Integrity Bank (the Bank) was forced to close in 2008 after incurring losses in excess of $70 million on certain acquisition, construction and development loans. The FDIC was appointed as the Bank’s receiver and, in that role, the agency brought claims against the Bank’s former officers and directors for ordinary negligence, gross negligence and breach of fiduciary duty. The FDIC alleged that the defendants were negligent in pursuing an unsustainable growth strategy, engaging in high-risk lending practices and approving the failed loans.
In response, the Bank’s officers and directors asserted the affirmative defenses of failure to mitigate damages, reliance, and estoppel, all of which were based on the FDIC’s post-receivership conduct (e.g., failure to collect on accounts, improper disposal of assets, etc.). The FDIC moved to strike these defenses on the ground that, under well-accepted principals of common law, it owed no duty to the officers and directors of a failed bank.
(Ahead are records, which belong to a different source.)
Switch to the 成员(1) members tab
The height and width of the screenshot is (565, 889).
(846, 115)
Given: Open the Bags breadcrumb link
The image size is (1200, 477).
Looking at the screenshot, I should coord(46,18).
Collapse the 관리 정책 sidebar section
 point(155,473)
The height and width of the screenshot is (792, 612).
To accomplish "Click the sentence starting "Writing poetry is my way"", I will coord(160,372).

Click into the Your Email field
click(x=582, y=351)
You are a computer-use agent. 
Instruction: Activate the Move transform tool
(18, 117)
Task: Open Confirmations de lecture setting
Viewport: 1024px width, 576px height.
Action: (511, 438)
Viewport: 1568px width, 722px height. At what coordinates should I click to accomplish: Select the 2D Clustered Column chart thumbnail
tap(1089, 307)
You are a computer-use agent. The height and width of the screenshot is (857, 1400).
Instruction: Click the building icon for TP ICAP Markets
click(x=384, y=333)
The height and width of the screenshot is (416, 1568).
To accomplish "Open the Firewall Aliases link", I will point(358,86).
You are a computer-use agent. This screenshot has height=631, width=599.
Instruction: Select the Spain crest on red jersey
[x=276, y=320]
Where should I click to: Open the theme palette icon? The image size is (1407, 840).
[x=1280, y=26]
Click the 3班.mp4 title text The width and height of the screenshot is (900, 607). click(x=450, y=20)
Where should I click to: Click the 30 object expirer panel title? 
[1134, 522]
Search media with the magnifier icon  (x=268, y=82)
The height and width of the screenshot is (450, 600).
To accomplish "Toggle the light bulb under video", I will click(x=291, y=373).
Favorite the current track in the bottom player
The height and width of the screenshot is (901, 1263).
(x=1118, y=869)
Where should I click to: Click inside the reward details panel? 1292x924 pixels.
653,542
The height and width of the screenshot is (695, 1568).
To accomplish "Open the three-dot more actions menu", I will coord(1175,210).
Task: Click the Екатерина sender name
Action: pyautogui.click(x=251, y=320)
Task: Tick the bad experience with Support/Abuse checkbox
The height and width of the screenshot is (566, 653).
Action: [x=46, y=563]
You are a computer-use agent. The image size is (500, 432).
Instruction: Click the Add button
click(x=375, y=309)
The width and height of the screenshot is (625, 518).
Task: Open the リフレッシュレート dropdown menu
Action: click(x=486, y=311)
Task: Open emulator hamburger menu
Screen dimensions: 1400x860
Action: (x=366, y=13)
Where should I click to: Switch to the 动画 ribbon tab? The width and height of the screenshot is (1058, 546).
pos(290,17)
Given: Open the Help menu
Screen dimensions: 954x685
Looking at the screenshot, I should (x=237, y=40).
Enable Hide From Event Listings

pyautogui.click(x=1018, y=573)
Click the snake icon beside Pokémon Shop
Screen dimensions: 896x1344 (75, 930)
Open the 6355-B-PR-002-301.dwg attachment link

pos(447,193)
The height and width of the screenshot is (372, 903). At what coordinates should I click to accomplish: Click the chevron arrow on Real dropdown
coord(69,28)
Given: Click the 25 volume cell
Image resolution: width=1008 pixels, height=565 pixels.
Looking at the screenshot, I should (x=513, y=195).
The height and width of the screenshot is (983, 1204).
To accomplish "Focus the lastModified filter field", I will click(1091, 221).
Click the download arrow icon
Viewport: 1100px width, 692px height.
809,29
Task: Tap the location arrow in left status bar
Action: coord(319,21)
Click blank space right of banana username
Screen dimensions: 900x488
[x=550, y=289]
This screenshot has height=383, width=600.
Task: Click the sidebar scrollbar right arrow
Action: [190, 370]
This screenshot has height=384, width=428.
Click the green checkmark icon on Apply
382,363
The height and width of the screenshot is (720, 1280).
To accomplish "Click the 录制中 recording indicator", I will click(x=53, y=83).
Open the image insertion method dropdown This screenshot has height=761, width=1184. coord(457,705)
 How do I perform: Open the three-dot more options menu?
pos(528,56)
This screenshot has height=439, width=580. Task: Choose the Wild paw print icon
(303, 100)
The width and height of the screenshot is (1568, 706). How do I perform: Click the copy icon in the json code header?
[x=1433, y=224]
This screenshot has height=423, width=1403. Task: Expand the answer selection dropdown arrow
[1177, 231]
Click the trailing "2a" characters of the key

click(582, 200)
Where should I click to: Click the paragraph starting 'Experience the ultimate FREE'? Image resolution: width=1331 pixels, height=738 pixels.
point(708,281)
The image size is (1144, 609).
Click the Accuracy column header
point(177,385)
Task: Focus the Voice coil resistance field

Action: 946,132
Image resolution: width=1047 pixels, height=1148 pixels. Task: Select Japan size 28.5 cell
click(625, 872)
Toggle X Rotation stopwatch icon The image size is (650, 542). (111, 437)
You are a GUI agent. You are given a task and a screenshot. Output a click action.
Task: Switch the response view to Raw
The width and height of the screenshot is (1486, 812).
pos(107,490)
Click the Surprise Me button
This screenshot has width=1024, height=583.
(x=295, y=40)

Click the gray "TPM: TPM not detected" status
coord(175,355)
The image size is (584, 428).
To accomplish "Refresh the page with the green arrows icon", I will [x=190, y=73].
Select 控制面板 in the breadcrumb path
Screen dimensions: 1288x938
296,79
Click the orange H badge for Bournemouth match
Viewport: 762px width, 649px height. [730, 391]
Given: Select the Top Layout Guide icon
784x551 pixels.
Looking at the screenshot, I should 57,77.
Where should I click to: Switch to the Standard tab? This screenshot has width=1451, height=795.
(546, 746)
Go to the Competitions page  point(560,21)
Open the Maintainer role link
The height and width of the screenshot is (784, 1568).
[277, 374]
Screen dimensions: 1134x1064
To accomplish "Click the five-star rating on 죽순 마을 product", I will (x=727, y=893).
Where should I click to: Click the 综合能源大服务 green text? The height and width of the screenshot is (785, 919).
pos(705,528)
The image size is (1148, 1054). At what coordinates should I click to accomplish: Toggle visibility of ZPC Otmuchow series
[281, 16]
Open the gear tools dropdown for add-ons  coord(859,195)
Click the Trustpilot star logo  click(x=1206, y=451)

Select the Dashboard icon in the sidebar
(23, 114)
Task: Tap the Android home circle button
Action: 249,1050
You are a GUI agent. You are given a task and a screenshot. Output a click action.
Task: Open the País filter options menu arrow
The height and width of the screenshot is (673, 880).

The US District Court for the Northern District of Georgia denied the FDIC’s motion.
On appeal, the Eleventh Circuit affirmed the lower court’s denial. The court found that, to the extent any relevant federal common law existed, it stood “at most for the proposition that a bank’s officers and directors cannot assert tort claims against the FDIC because the FDIC owes them no duty” and did not address the issue of affirmative defenses. The court declined “to extend a purported federal common law rule to a new and significantly different context.”
Fed. Deposit Ins. Corp. v. Skow et al., Case No. 12-15878 (11th Cir. 2013).